You should read time(7). Be aware that even written in assembler, your program will be rescheduled at arbitrary moments (perhaps a context switch every millisecond; look also into /proc/interrupts
and see proc(5)). Then any hardware timer is meaningless. Even using the RDTSC
x86-64 machine instruction to read the hardware timestamp counter is useless (since after any context switch it would be wrong, and the Linux kernel is doing preemptive scheduling, which does happen at any time).
You should consider clock_gettime(2). It is really fast (about 3.5 or 4 nanoseconds on my i5-4690S, when measuring thousands of calls to it) because of vdso(7). BTW it is a system call, so you might code directly the assembler instructions doing them. I don't think it is worth the trouble (and could be slower than the vdso call).
BTW, any kind of profiling or benchmarking is somehow intrusive.
At last, if your benchmarked function runs very quickly (much less than a microsecond), cache misses become significant and even dominant (remember that an L3 cache miss requiring effective access to DRAM modules lasts several hundred nanoseconds, enough to run hundreds of machine instructions in L1 I-cache). You might (and probably should) try to benchmark several (hundreds of) consecutive calls. But you won't be able to measure precisely and accurately.
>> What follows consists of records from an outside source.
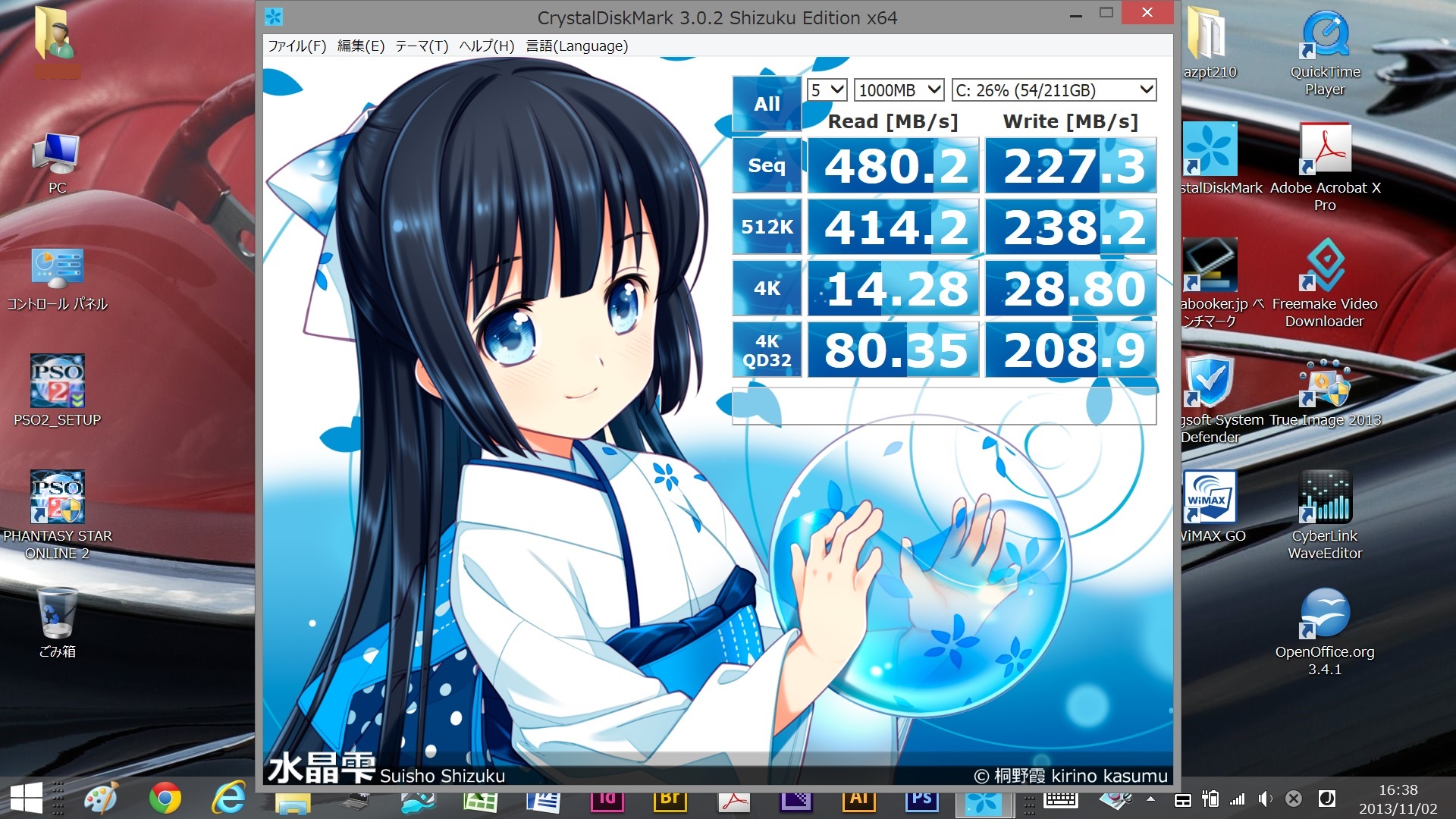Open the test count dropdown showing 5
The width and height of the screenshot is (1456, 819).
pos(827,90)
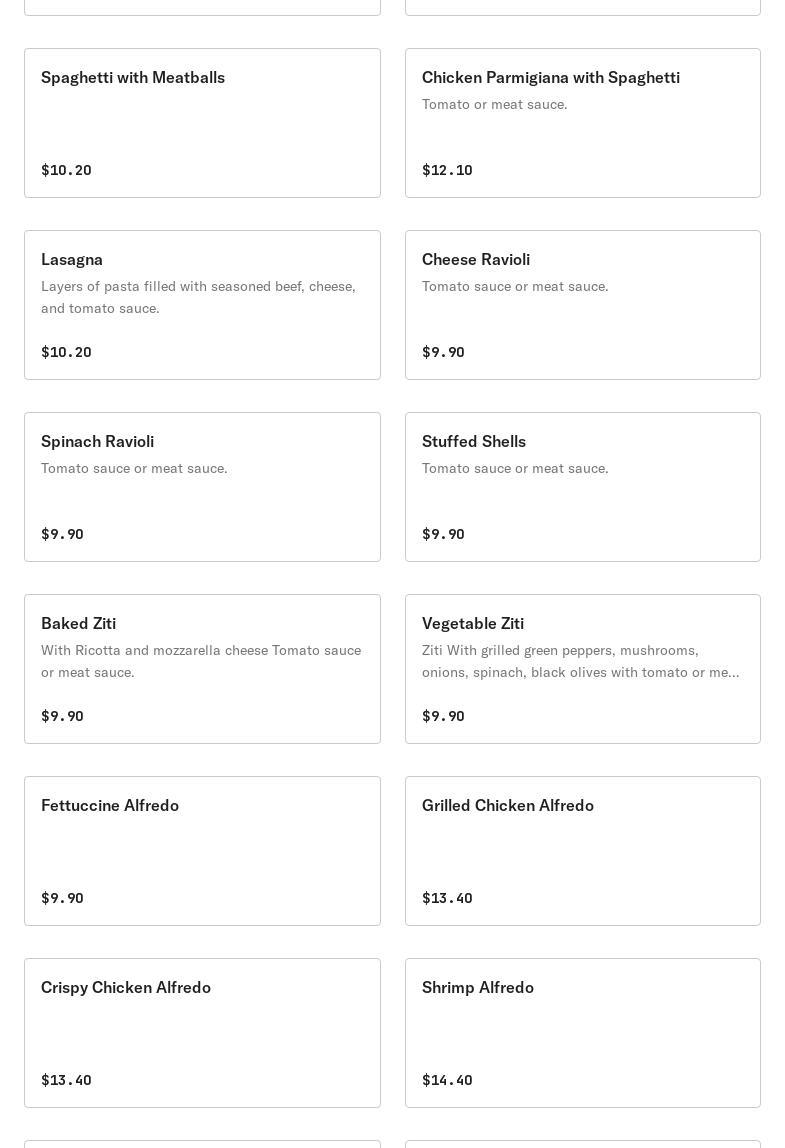Viewport: 785px width, 1148px height.
Task: Select the Spinach Ravioli item
Action: [x=202, y=487]
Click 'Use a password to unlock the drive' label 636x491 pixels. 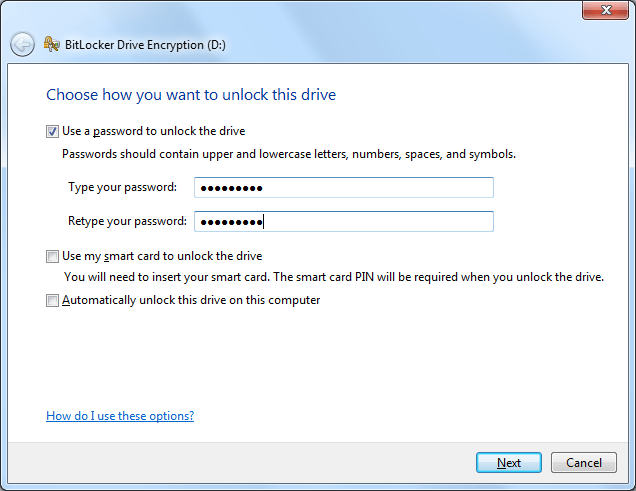coord(153,131)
Hence I believe that you cannot do much better than using clock_gettime
and I don't understand why it is not good enough for your case... BTW, clock(3) is calling clock_gettime
with CLOCK_PROCESS_CPUTIME_ID
so IMHO it should be enough, and simpler.
In other words, I believe that avoiding any function calls is a misconception from your part. Remember that function call overhead is a lot cheaper than cache misses!
See this answer to a related question (as unclear as yours); consider also using perf(1), gprof(1), oprofile(1), time(1). See this.
At last, you should consider asking more optimizations from your compiler. Have you considered compiling and linking with g++ -O3 -flto -march=native
(with link-time optimizations).
If your code is of numerical and vectorial nature (so obviously and massively parallelisable), you could even consider spending months of your development time to port its core code (the numerical compute kernels) on your GPGPU in OpenCL or CUDA. But are you sure it is worth such an effort? You'll need to tune and redevelop your code when changing hardware!
You could also redesign your application to use multi-threading, JIT compilation and partial evaluation and metaprogramming techniques, multiprocessing or cloud-computing (with inter-process communication, such as socket(7)-s, maybe using 0mq or other messaging libraries). This could take years of development. There is No Silver Bullet.
(Don't forget to take development costs into account; prefer algorithmic improvements when possible.)